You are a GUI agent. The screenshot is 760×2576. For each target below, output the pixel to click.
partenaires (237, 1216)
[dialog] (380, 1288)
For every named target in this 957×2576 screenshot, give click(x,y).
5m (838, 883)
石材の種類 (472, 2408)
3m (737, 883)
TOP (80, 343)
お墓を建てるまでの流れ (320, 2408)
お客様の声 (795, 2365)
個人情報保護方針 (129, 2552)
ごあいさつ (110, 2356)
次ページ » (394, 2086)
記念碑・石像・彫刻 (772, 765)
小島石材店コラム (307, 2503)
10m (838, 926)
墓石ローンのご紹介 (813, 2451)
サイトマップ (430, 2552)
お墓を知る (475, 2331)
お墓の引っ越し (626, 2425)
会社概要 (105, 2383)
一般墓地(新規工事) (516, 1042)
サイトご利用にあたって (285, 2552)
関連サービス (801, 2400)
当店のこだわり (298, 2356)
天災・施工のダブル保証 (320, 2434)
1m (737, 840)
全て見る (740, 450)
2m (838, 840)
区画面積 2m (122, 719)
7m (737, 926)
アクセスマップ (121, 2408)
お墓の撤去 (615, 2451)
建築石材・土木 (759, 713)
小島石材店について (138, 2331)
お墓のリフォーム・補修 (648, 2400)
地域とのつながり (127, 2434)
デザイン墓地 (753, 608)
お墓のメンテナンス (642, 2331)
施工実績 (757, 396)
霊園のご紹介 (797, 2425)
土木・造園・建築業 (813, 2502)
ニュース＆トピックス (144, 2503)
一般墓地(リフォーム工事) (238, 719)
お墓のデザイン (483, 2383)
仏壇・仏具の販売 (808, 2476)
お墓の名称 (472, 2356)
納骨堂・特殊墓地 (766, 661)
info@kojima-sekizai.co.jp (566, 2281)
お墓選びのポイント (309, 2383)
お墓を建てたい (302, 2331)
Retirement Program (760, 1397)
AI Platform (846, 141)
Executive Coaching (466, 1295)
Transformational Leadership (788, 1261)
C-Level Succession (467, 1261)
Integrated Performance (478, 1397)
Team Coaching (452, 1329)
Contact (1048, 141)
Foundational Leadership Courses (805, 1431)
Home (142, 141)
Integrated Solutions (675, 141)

Énoncé du problème:
Reproduisez sans aucune modification chacune des lignes du matériel ci-dessus, du début à la fin.

Réponse complète:
You are a GUI agent. The screenshot is 760×2576. For each target below, output the pixel to click.
partenaires (237, 1216)
[dialog] (380, 1288)
For every named target in this 957×2576 screenshot, give click(x,y).
5m (838, 883)
石材の種類 (472, 2408)
3m (737, 883)
TOP (80, 343)
お墓を建てるまでの流れ (320, 2408)
お客様の声 (795, 2365)
個人情報保護方針 (129, 2552)
ごあいさつ (110, 2356)
次ページ » (394, 2086)
記念碑・石像・彫刻 (772, 765)
小島石材店コラム (307, 2503)
10m (838, 926)
墓石ローンのご紹介 (813, 2451)
サイトマップ (430, 2552)
お墓を知る (475, 2331)
お墓の引っ越し (626, 2425)
会社概要 (105, 2383)
一般墓地(新規工事) (516, 1042)
サイトご利用にあたって (285, 2552)
関連サービス (801, 2400)
当店のこだわり (298, 2356)
天災・施工のダブル保証 (320, 2434)
1m (737, 840)
全て見る (740, 450)
2m (838, 840)
区画面積 2m (122, 719)
7m (737, 926)
アクセスマップ (121, 2408)
お墓の撤去 (615, 2451)
建築石材・土木 (759, 713)
小島石材店について (138, 2331)
お墓のリフォーム・補修 (648, 2400)
地域とのつながり (127, 2434)
デザイン墓地 (753, 608)
お墓のメンテナンス (642, 2331)
施工実績 (757, 396)
霊園のご紹介 (797, 2425)
土木・造園・建築業 (813, 2502)
ニュース＆トピックス (144, 2503)
一般墓地(リフォーム工事) (238, 719)
お墓のデザイン (483, 2383)
仏壇・仏具の販売 (808, 2476)
お墓の名称 (472, 2356)
納骨堂・特殊墓地 (766, 661)
info@kojima-sekizai.co.jp (566, 2281)
お墓選びのポイント (309, 2383)
お墓を建てたい (302, 2331)
Retirement Program (760, 1397)
AI Platform (846, 141)
Executive Coaching (466, 1295)
Transformational Leadership (788, 1261)
C-Level Succession (467, 1261)
Integrated Performance (478, 1397)
Team Coaching (452, 1329)
Contact (1048, 141)
Foundational Leadership Courses (805, 1431)
Home (142, 141)
Integrated Solutions (675, 141)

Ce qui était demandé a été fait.